▸ **Prompt**:
Output exactly the lines from the one holding "Viewport: 532px width, 392px height." through the final line of the entries.

Stored records:

* * *

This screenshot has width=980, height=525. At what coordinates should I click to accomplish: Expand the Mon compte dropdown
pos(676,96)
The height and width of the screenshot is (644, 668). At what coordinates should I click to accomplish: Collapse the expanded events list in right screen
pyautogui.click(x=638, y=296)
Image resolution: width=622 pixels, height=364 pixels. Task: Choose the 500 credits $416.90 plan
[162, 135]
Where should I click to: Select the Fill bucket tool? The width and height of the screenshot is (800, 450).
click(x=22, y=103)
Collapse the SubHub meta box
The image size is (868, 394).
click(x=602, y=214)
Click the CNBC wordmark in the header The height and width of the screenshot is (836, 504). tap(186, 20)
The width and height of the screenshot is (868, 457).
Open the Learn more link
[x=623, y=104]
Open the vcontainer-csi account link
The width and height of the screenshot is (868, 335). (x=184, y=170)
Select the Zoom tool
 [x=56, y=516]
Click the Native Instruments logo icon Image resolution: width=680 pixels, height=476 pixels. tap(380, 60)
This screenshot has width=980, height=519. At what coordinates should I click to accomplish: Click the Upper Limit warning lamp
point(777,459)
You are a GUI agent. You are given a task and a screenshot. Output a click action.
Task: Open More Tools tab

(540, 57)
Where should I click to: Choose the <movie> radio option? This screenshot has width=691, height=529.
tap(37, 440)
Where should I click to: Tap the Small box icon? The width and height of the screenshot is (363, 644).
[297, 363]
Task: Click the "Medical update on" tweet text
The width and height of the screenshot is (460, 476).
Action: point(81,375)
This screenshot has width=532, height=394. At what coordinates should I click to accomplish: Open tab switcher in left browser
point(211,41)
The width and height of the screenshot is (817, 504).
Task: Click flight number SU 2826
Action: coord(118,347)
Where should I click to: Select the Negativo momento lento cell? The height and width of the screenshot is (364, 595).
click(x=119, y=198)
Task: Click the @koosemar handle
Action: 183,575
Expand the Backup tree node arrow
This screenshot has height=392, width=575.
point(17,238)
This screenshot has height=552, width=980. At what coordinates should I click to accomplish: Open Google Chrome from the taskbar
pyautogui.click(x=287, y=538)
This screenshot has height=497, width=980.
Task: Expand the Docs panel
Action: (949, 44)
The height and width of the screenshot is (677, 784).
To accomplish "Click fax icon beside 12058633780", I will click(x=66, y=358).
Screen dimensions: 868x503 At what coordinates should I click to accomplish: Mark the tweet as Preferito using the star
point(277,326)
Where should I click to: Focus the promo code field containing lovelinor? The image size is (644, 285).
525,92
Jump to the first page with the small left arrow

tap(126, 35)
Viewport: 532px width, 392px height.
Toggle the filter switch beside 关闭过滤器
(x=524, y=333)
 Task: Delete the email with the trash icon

* * *

▸ **Exercise answer**:
Viewport: 532px width, 392px height.
Toggle the filter switch beside 关闭过滤器
(x=524, y=333)
 Task: Delete the email with the trash icon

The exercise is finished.